── Supplied material ──

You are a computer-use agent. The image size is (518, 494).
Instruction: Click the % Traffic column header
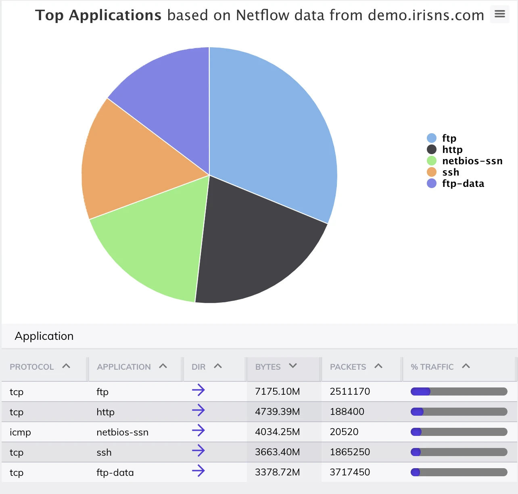pyautogui.click(x=432, y=367)
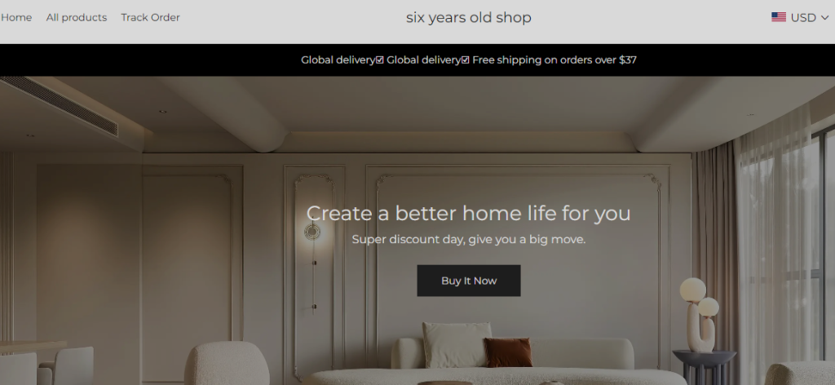835x385 pixels.
Task: Click the round wall sconce lamp in banner
Action: coord(312,232)
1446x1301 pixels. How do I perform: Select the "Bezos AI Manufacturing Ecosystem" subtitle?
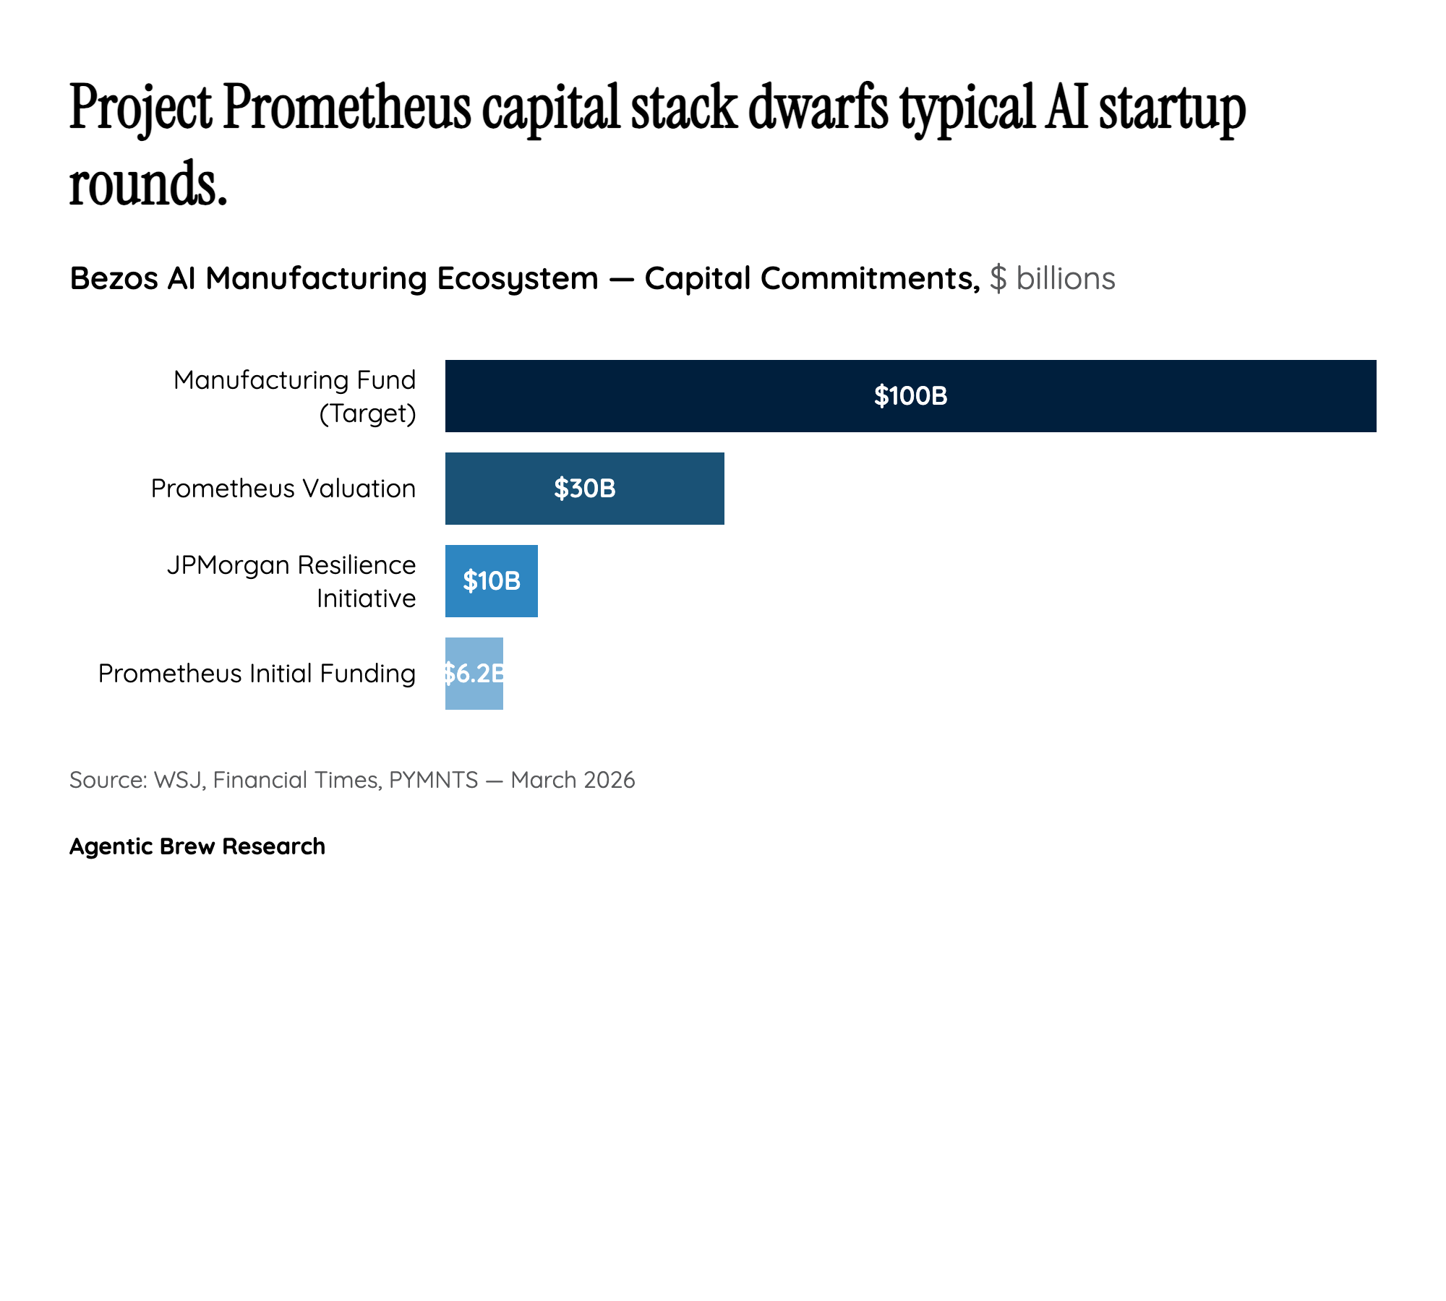(334, 278)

───

*What needs to be done*: Write out exactly the lines from the one that contains "1446x1301 pixels. How" through the last line of the data above, both included. Leave every picture out.

*Solution to this exercise*:
1446x1301 pixels. How do I perform: Select the "Bezos AI Manufacturing Ecosystem" subtitle?
(334, 278)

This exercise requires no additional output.